In many cases cancer can be cured when detected at an early, organ-confined stage. To facilitate early detection, there are considerable efforts do develop new biomarkers that improve current diagnosis and prognosis methods for cancer diseases. The identification and analysis of proteins associated with disease is a major challenge. Although several biomarkers for tumor diseases such as the prostate specific antigen (PSA), the carcinoembryonic antigen (CEA) or the alpha-fetoprotein (AFP) have been identified and introduced successfully into clinical practice, their sensitivity and specificity have been limited. A good example is prostate cancer, the most frequently diagnosed cancer and the second leading cause of cancer death in men in Western countries. The prostate marker PSA is quite sensitive, however, it does not correctly differentiate benign from malignant prostate disease, and can miss some significant prostate cancers. Therefore, further effort is warranted to search for additional biomarkers in order to improve cancer specificity. It is likely multiple biomarkers will be required to improve early detection, diagnosis and prognosis.

## Task
In the passage on cancer biomarkers, what does the prostate marker PSA fail to do correctly? These items have no connection to the passage on cancer biomarkers.

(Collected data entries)
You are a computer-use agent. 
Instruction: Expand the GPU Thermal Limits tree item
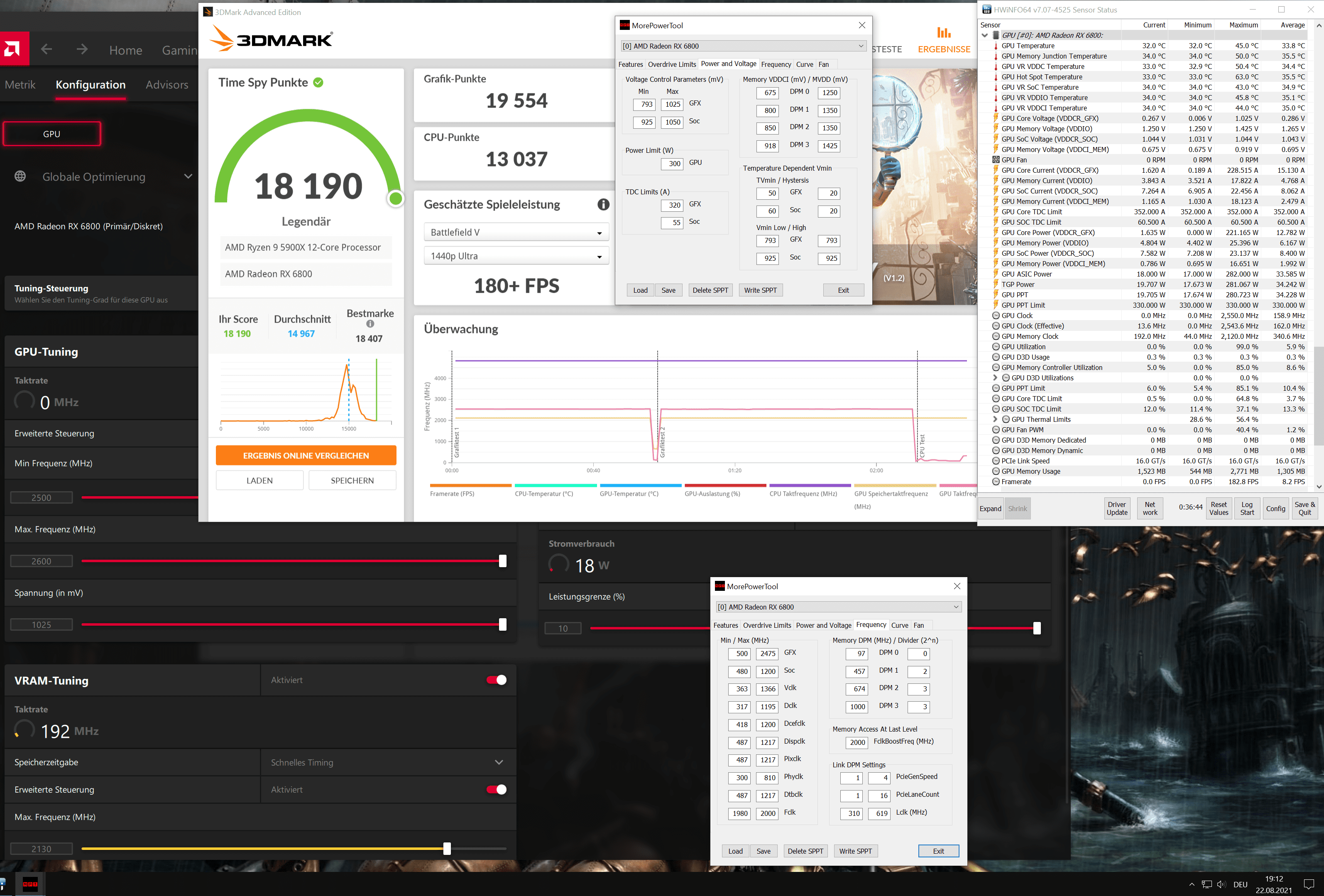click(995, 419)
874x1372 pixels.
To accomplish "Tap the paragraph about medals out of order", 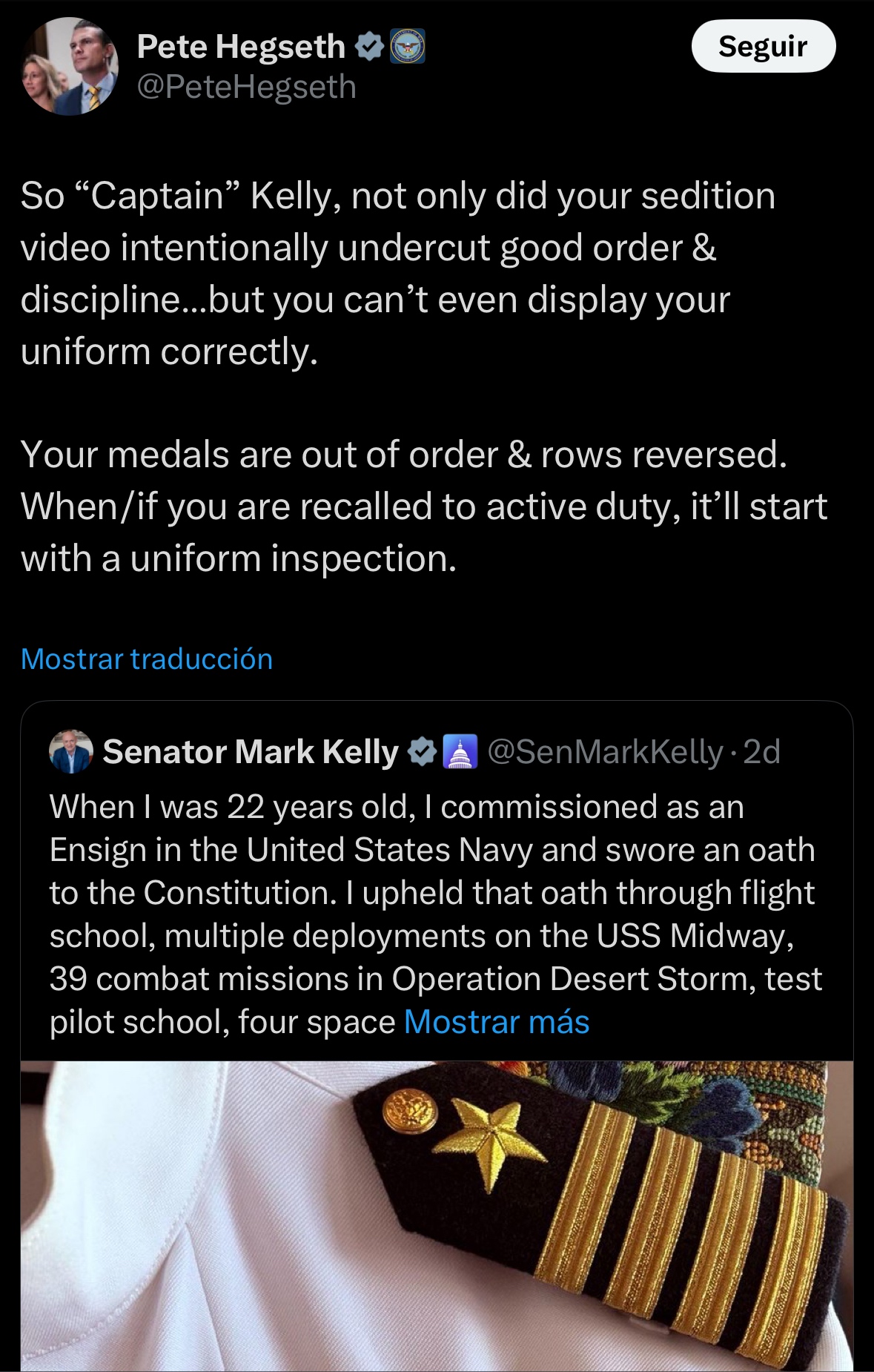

## Expected answer
It does not correctly differentiate benign from malignant prostate disease.